Friday, 23 January 2009

The future IS super computing and the cloud

Web based technologies, whether called Cloud, portals or virtual research environments should provide us with fantastic opportunities for growth and development. My earlier post highlighted something of what lays ahead of us, but what are the opportunities. My own recent interactions with even the simplest technologies have deepened my understanding of how people can benefit from web based communication. As a statistical researcher I see a future where standard statistical analysis programs (e.g. SPSS, WSTATA) are embedded into portals as standard. This would be a big step forward for a number of reasons. Firstly, my present pet hate with SPSS (for example) is that I have to reinstall the package at least once a year due to upgrades or new lisence issues. In the portal world, this ceases to be needed. Providing the university has paid the annual fee to SPSS, and providing that I am a registered university employee or student, I would be able to access its functionality from any web browser. All upgrades or lisence updates would be handled centrally by university computing services. A much greater benefit to users and how they innovate would be the ability of the stats packages to embrace the 'Cloud' to handle GRID enabled multiprocessor computation.

Datasets (i.e the information that we collect on any matter we choose) have become larger often running into terescale dimensions.
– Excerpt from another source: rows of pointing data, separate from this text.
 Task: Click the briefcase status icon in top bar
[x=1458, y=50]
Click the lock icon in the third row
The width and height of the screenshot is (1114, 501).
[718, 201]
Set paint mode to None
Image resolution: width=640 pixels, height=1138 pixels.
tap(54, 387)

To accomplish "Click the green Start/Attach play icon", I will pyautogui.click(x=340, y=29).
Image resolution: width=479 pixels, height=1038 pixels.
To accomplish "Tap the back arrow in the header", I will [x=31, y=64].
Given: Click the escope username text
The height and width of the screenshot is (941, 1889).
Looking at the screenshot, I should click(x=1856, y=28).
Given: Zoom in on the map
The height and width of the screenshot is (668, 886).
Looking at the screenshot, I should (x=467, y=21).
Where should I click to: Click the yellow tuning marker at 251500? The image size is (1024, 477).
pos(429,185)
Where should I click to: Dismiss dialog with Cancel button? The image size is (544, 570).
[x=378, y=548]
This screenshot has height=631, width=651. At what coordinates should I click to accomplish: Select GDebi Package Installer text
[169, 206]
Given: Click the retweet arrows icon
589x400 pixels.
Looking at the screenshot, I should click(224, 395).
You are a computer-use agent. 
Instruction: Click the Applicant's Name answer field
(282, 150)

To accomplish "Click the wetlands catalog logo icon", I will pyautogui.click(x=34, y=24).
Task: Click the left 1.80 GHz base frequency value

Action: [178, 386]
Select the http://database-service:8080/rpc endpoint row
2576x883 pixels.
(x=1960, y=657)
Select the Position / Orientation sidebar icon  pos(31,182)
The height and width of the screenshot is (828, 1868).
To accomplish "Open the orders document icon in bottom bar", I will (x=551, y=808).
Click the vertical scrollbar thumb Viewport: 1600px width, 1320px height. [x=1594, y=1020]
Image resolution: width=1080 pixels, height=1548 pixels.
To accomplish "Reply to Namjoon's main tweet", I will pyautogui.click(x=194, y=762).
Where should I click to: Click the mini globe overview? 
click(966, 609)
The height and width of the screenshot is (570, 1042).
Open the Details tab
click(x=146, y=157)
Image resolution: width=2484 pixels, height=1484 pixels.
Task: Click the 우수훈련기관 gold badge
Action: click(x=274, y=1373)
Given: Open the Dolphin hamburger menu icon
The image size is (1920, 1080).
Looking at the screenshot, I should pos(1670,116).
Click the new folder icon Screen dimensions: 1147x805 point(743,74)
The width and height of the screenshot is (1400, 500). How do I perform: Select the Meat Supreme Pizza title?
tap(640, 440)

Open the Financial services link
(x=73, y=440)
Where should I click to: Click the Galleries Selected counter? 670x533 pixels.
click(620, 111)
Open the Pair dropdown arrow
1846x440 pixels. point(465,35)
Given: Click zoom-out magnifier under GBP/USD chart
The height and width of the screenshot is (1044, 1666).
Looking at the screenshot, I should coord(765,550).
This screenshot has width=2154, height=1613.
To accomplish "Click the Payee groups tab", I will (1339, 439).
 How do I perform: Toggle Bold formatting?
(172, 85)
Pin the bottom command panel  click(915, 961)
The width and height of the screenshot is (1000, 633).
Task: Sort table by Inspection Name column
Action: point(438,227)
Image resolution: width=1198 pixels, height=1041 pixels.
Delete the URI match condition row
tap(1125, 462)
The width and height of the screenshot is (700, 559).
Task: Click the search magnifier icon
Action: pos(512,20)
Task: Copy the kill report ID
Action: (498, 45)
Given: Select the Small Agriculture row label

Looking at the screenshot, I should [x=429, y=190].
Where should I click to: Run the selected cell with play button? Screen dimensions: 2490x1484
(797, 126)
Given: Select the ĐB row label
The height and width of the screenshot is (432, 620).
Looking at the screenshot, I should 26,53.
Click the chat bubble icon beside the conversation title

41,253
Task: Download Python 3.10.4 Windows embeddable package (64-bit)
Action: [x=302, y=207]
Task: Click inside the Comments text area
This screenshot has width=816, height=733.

Our ability to conduct useful estimations on data of this size is greatly deminished. It is no longer uncommon to hear of very large corporations having difficulty processing data for this reason; limiting their ability to take advantage of the latest estimation processes, slowing innovation. A scientific example of this scale of data generation is provided by the Cern laboratory that will generate terabytes of data per experient. On a singe computer it is practically impossible to run models or run tests that would 'sift' this data to enhance knowledge. The cloud provides us a 'super computing' platform to reduce this issue as all data storage and computations take place away from the users machine, harnessing many computers simultaneously, dramatically reducing computational time for many user groups. This is multiprocessor computation. The issue however, is that many organisations may not allow their data to be stored and processed outside of their own IT networks due to data security risks; something we hear rumblings of already...for academic researchers this is likely to much less of an issue.